AdaSL: An Unsupervised Domain Adaptation framework for Arabic multi-dialectal Sequence Labeling
Published:
Dialectal Arabic (DA) refers to varieties of everyday spoken languages in the Arab world. These dialects differ according to the country and region of the speaker, and their textual content is constantly growing with the rise of social media networks and web blogs. Although research on Natural Language Processing (NLP) on standard Arabic, namely Modern Standard Arabic (MSA), has witnessed remarkable progress, research efforts on DA are rather limited. This is due to numerous challenges, such as the scarcity of labeled data as well as the nature and structure of DA. While some recent works have reached decent results on several DA sentence classification tasks, other complex tasks, such as sequence labeling, still suffer from weak performances when it comes to DA varieties with either a limited amount of labeled data or unlabeled data only. Besides, it has been shown that zero-shot transfer learning from models trained on MSA does not perform well on DA. In this paper, we introduce AdaSL, a new unsupervised domain adaptation framework for Arabic multi-dialectal sequence labeling, leveraging unlabeled DA data, labeled MSA data, and existing multilingual and Arabic Pre-trained Language Models (PLMs). The proposed framework relies on four key components: (1) domain adaptive fine-tuning of multilingual/MSA language models on unlabeled DA data, (2) sub-word embedding pooling, (3) iterative self-training on unlabeled DA data, and (4) iterative DA and MSA distribution alignment. We evaluate our framework on multi-dialectal Named Entity Recognition (NER) and Part-of-Speech (POS) tagging tasks.

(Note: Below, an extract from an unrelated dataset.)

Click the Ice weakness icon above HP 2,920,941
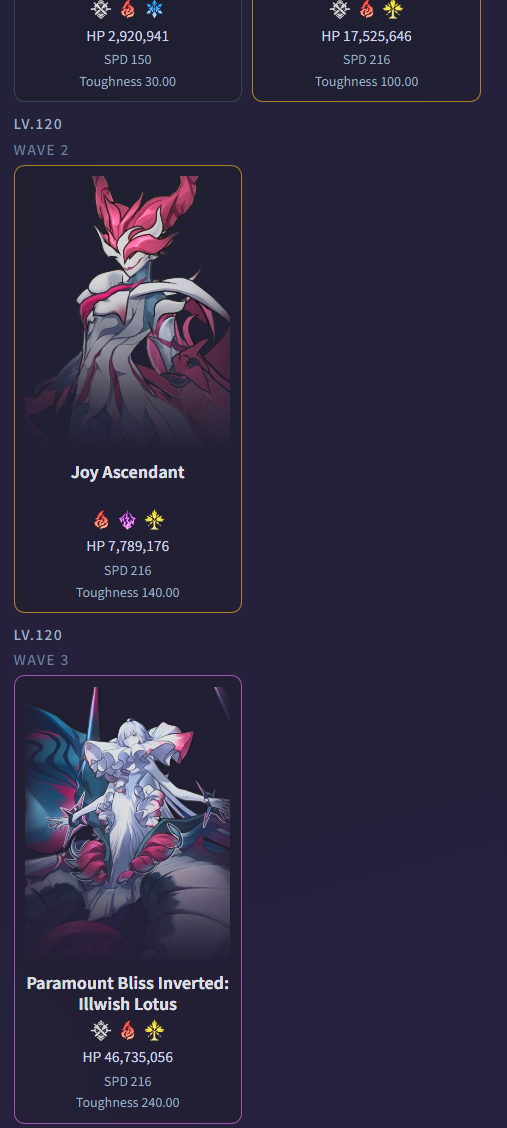507x1128 pixels. (x=154, y=9)
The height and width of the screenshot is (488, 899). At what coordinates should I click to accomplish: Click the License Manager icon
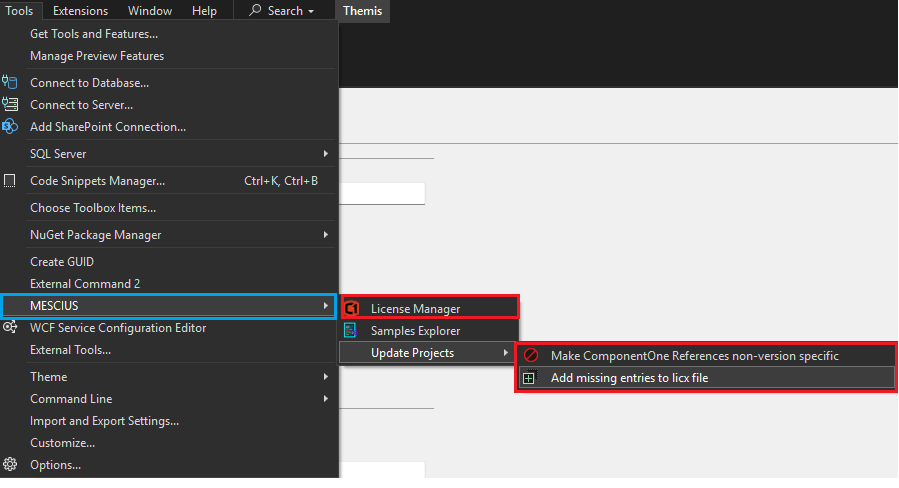[351, 308]
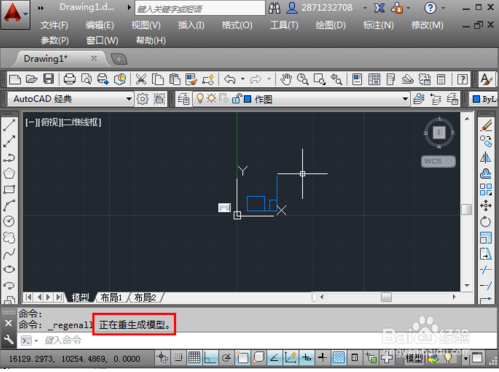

The overall results show that the zero-shot transfer learning, using our proposed framework, boosts the performance of the multilingual PLMs by 40.87% in macro-F1 score for the NER task, while it boosts the accuracy by 6.95% for the POS tagging task. For the Arabic PLMs, our proposed framework increases performance by 16.18% macro-F1 for the NER task and 2.22% accuracy for the POS tagging task, and thus, achieving new state-of-the-art zero-shot transfer learning performance for Arabic multi-dialectal sequence labeling.
Recommended citation: Abdellah El Mekki, Abdelkader El Mahdaouy, Ismail Berrada, Ahmed Khoumsi, AdaSL: An Unsupervised Domain Adaptation framework for Arabic multi-dialectal Sequence Labeling, Information Processing & Management, Volume 59, Issue 4, 2022, 102964, ISSN 0306-4573, https://doi.org/10.1016/j.ipm.2022.102964.